A week or so ago Kath told me about a conversation with her coach about visual representation of runs or mileage or whatever. And Kath has decided to use Lego – so no colouring in for miles run or workouts completed but instead Kath is, over time, going to build the house from Disney’s ‘Up’. I like this. Stickers on a calendar leave gaps, building something with lego doesn’t leave gaps, the progress and effort made are visible and remain for you to add to even if you miss some time. So I want to build my mini Disney Castle. I decided today that for every day where I manage to go out there and take up space in the fitness and exercise world, run, go to a class or the gym, cycle, whatever, I build. Brick by brick. I almost felt positive about it and thought that this long weekend I could literally lay the foundations for my own little castle of magic and dreams. But I can’t find the box. The castle is built on a shelf in my study. But the box and instructions? We have now searched the house from loft to every cupboard in the house. Can’t find it. Now I know I can download the instructions and I can keep the pieces in ziplock bags. It’s not actually a huge deal. But it felt like it. It felt like the universe saying ‘That castle of magic and dreams – yeah not for you’.

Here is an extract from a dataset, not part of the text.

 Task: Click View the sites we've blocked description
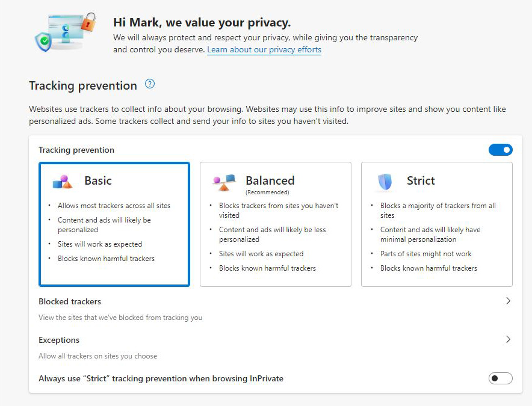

And while I am typing this, my lower back niggles, my bra is digging in, my right foot hurts for no reason and I know that I need to and want to snap out of it and get back to getting better at doing hard. I can do hard. Hell, I can do the impossible. It’s fun to do the impossible, or it used to be. Trusting the process, being patient and just trying to do something, trying to be kind and trying to call myself out when I am just being lazy is hard. I am ok doing hard. I don’t expect easy, it can be impossible for all I care. I will do it anyway, but what I can’t seem to do right now, is deal with feeling judged and like my value is somehow attached to numbers – numbers of the scales, on the clothes labels, on my Garmin or on the weights I am using at the gym. And the most annoying thing about this is – I am pretty sure most people are not judging. It’s all in my head and I don’t know why.

So we go again tomorrow. I want to do a strength session at the gym. I will take up space. I will do my thing. The numbers will be what the numbers will be. Maybe little by little my perspective will shift again. Trust the process, remember it’s for me, it’s about me and me needs to get out of my head.